## [Directions]
Check each line of the data below for the word "coordinates", then extract the ones that have it.

## [Task material]
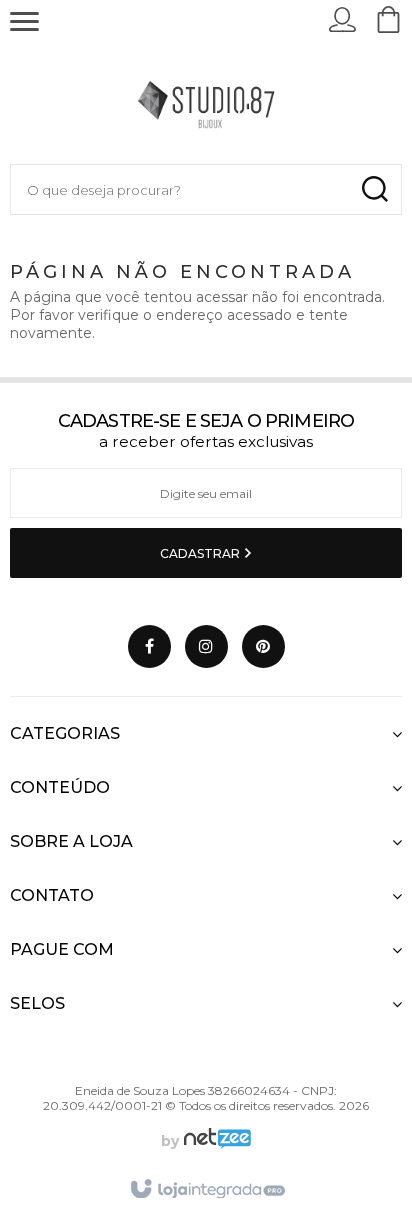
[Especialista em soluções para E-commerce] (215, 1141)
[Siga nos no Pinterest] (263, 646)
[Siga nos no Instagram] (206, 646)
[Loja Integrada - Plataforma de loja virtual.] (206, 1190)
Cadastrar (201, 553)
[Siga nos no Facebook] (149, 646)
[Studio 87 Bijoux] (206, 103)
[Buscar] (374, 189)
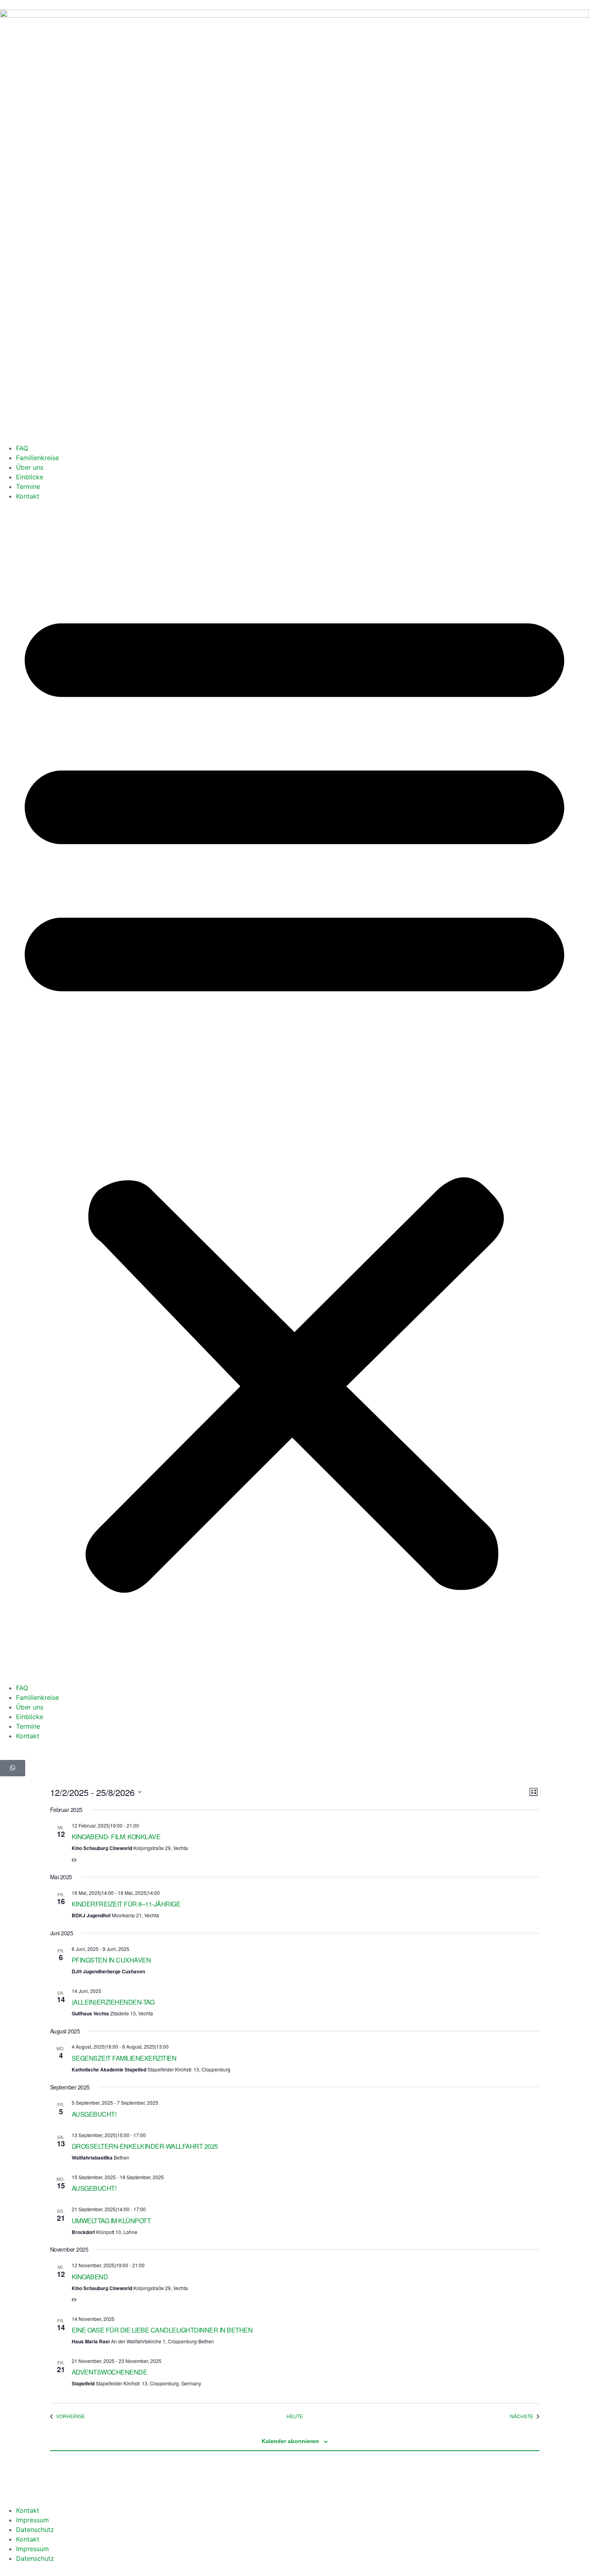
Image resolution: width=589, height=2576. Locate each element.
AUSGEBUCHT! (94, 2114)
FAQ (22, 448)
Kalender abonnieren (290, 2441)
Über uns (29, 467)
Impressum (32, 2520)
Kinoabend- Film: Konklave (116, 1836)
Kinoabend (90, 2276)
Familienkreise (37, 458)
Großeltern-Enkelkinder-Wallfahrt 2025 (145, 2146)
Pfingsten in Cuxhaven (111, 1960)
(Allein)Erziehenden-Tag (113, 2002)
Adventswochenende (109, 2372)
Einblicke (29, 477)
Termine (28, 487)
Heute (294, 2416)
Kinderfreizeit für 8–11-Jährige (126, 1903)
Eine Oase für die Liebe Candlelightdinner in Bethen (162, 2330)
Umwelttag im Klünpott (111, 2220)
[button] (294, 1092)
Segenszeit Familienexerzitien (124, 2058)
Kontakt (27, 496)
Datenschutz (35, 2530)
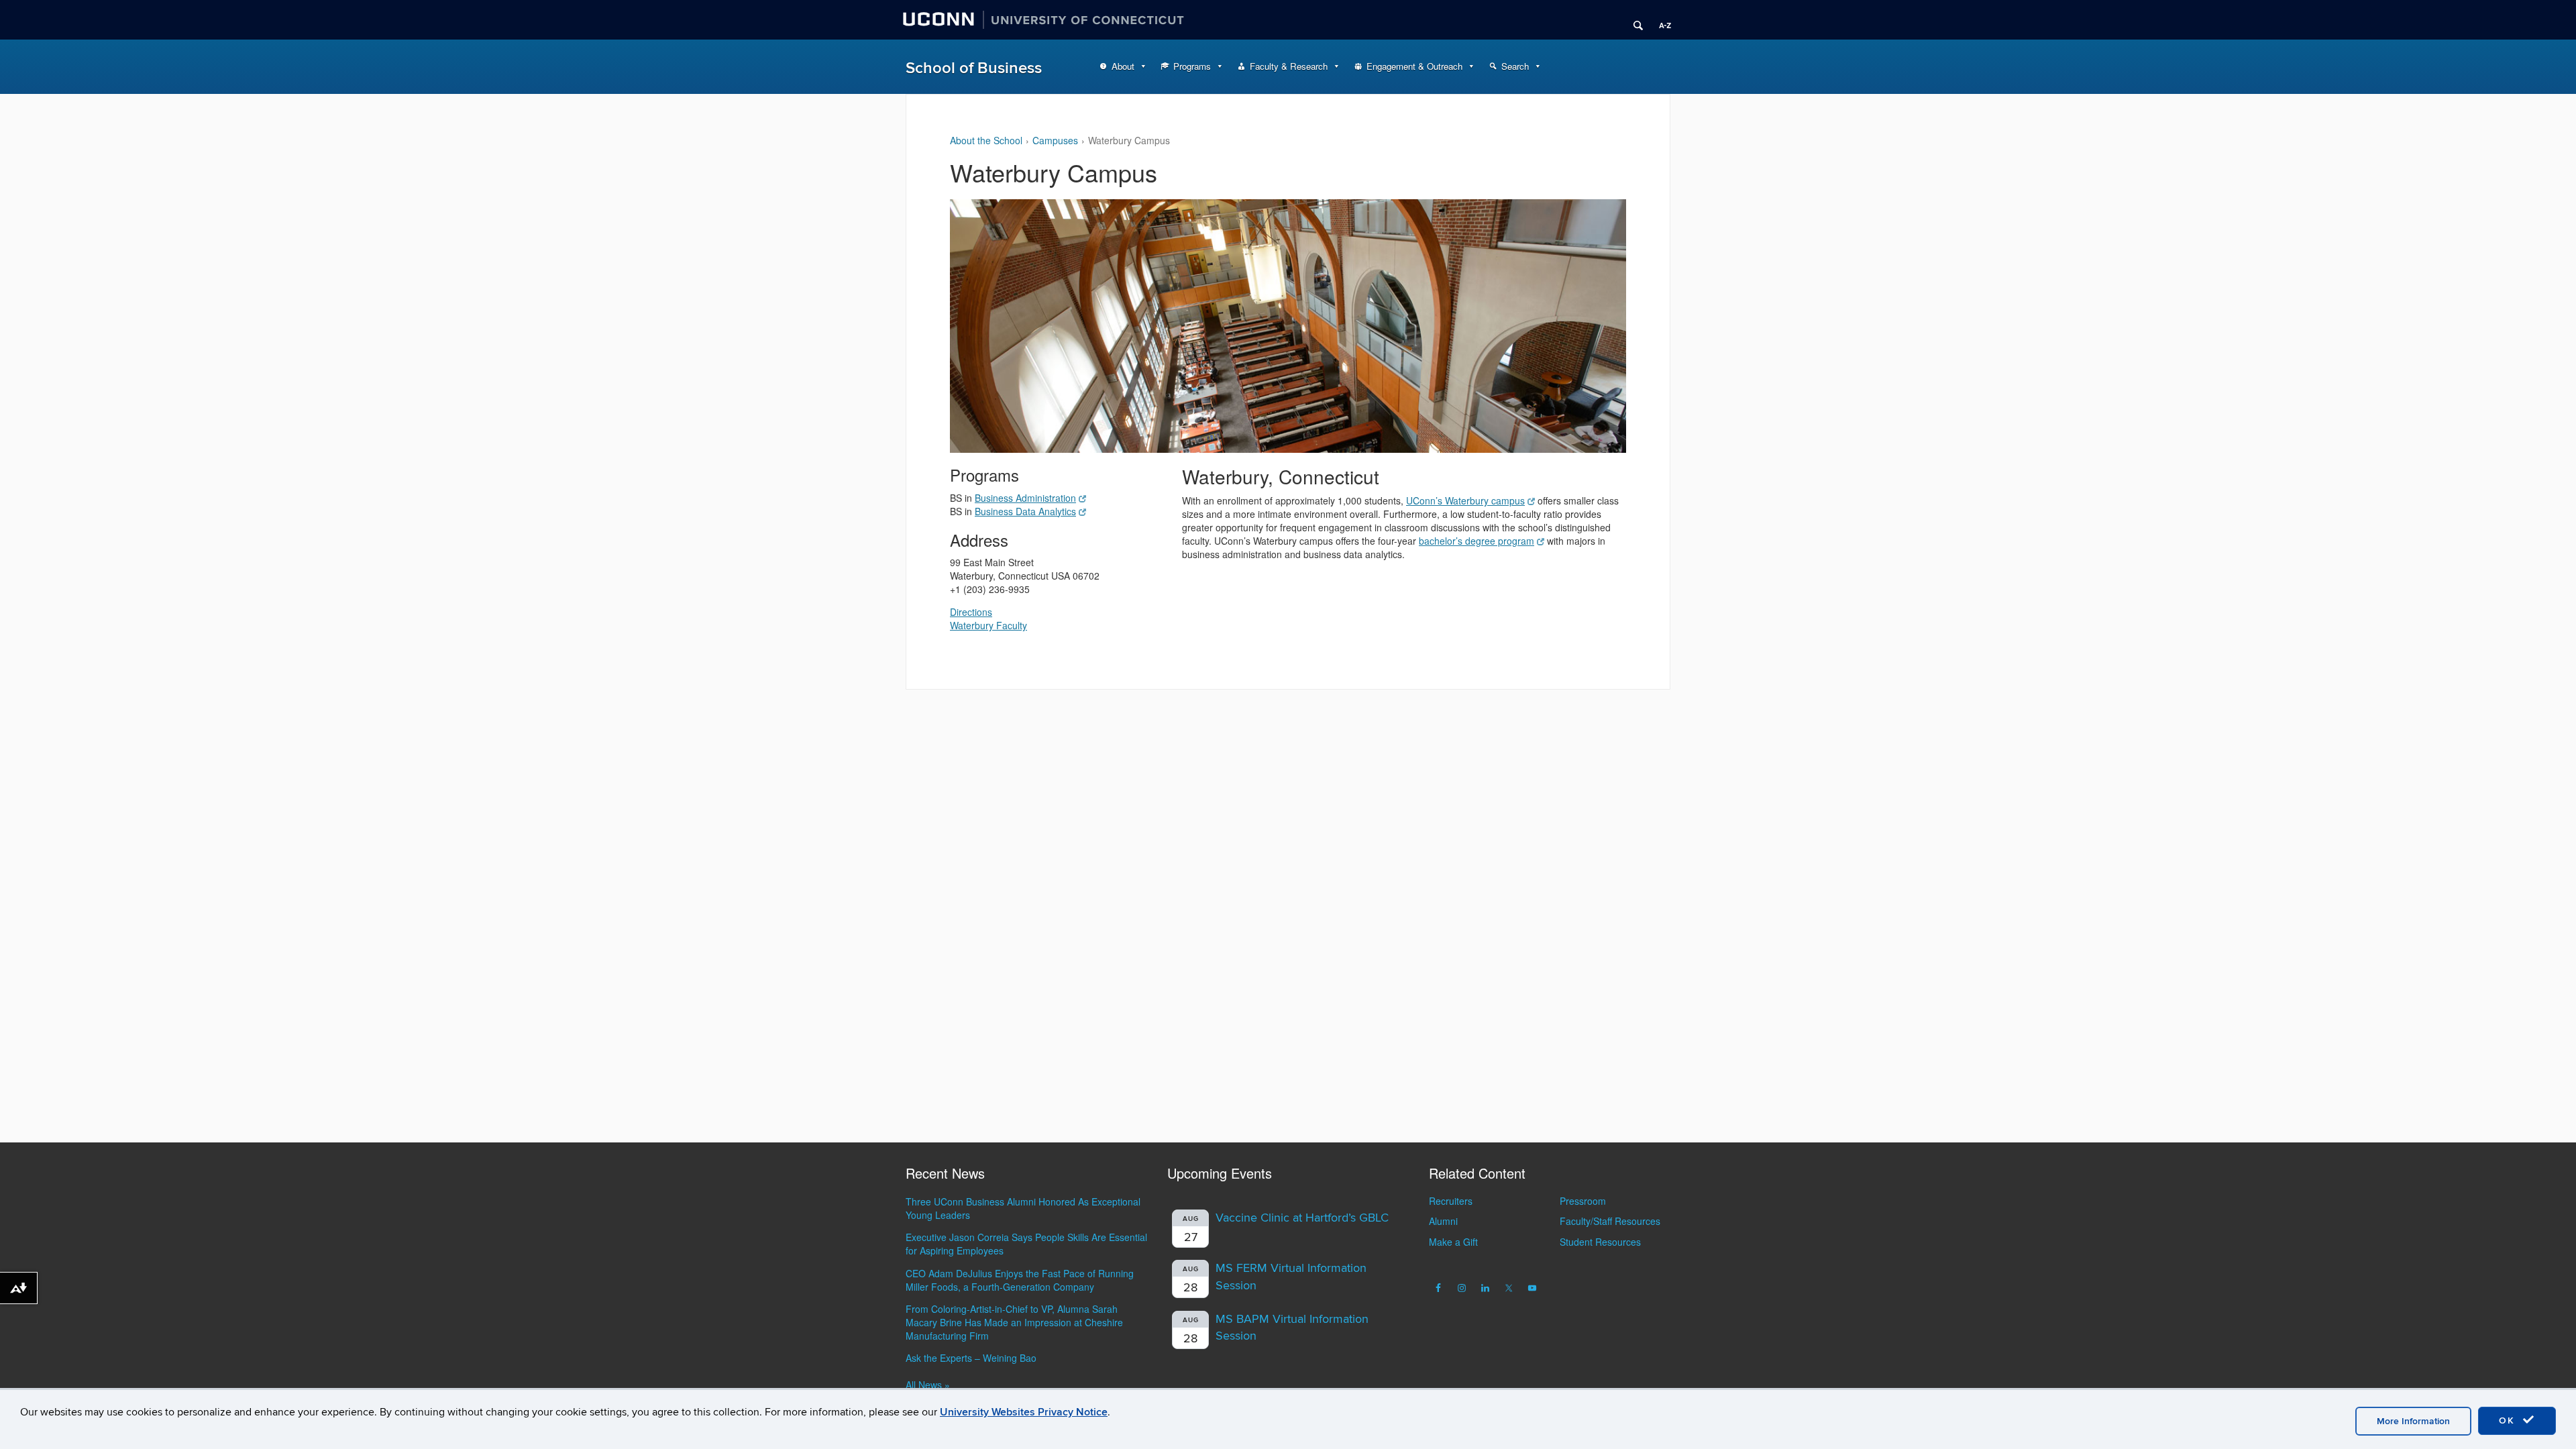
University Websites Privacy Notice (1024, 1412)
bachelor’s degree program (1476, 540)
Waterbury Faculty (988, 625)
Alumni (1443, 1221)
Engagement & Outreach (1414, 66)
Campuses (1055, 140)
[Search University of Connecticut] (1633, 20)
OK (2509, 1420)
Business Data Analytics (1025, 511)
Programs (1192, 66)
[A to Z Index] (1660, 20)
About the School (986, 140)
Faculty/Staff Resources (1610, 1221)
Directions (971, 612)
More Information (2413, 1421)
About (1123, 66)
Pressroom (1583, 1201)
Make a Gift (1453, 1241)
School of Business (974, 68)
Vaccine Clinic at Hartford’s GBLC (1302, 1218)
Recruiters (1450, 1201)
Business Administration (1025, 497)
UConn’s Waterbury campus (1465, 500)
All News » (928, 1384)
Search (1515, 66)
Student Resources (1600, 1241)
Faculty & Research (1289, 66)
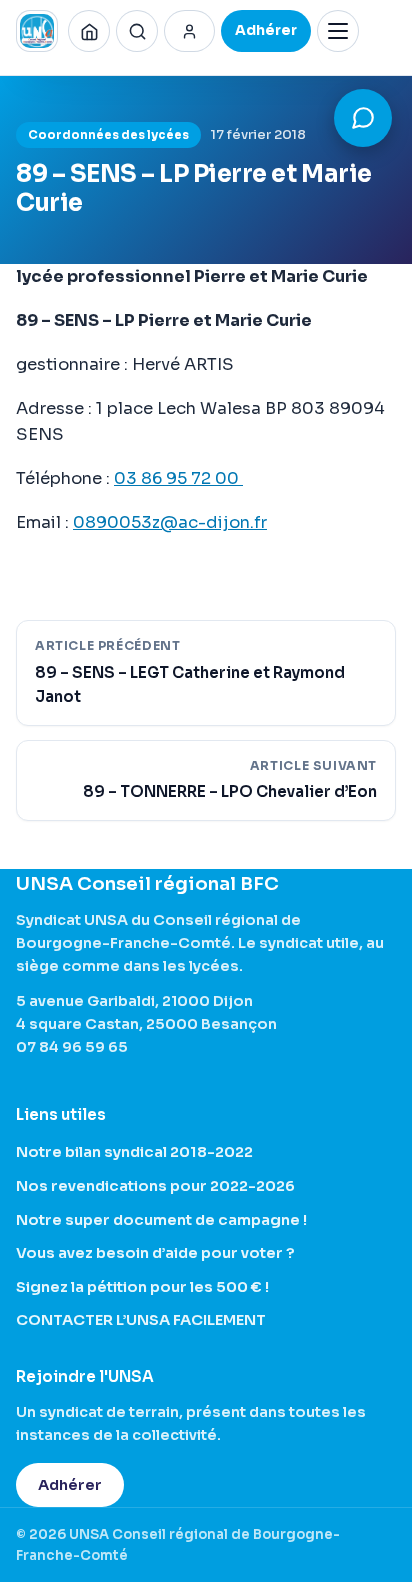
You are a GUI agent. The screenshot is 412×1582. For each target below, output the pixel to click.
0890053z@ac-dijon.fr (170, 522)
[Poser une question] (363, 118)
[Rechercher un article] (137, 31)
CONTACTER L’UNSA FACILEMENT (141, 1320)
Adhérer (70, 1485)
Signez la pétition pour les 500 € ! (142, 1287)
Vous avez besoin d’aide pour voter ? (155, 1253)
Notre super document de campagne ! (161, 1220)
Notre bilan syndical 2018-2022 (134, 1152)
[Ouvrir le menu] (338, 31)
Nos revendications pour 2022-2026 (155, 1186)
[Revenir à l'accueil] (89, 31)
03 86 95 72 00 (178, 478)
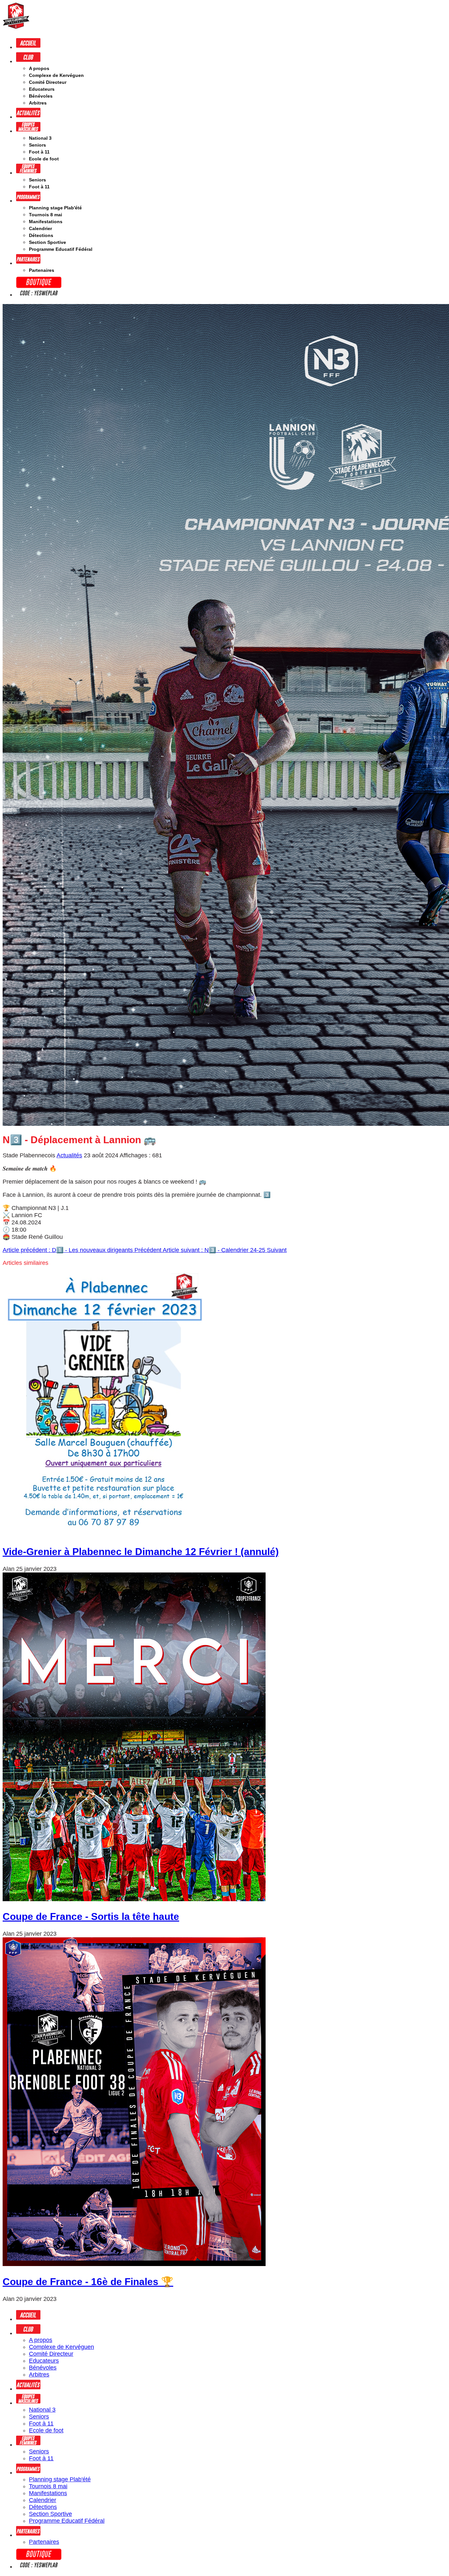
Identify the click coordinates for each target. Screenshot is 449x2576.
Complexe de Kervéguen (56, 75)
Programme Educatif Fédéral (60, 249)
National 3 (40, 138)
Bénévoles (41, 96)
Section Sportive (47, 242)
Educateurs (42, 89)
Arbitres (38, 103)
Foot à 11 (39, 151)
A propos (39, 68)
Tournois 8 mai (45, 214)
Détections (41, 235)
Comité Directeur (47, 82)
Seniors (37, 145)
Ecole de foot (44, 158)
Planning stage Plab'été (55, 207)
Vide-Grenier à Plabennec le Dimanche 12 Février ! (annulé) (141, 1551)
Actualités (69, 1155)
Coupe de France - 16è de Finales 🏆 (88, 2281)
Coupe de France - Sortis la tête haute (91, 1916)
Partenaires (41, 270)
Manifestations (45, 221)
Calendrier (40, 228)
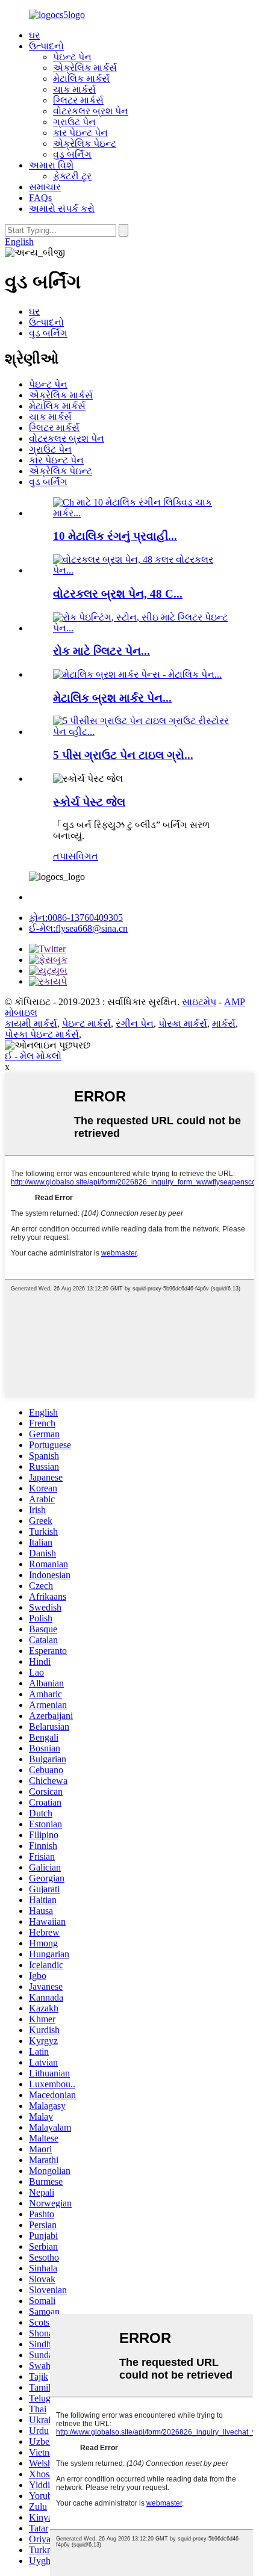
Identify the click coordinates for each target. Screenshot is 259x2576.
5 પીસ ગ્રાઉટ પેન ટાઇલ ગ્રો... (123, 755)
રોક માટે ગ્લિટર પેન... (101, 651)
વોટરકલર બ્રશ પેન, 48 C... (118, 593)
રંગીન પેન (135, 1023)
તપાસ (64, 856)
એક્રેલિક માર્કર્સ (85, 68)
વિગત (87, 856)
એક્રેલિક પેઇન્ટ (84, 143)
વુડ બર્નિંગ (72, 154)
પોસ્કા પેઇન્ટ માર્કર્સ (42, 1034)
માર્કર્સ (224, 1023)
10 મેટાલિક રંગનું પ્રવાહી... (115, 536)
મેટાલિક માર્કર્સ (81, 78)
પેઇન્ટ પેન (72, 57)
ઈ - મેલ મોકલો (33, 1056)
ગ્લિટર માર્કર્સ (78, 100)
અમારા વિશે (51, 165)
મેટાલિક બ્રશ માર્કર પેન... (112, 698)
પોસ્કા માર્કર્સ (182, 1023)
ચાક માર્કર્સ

## [Result of this exercise]
Identify the click coordinates for each target. Screenshot is 449x2576.
Identify the click coordinates for each target. Screenshot is 259x2576.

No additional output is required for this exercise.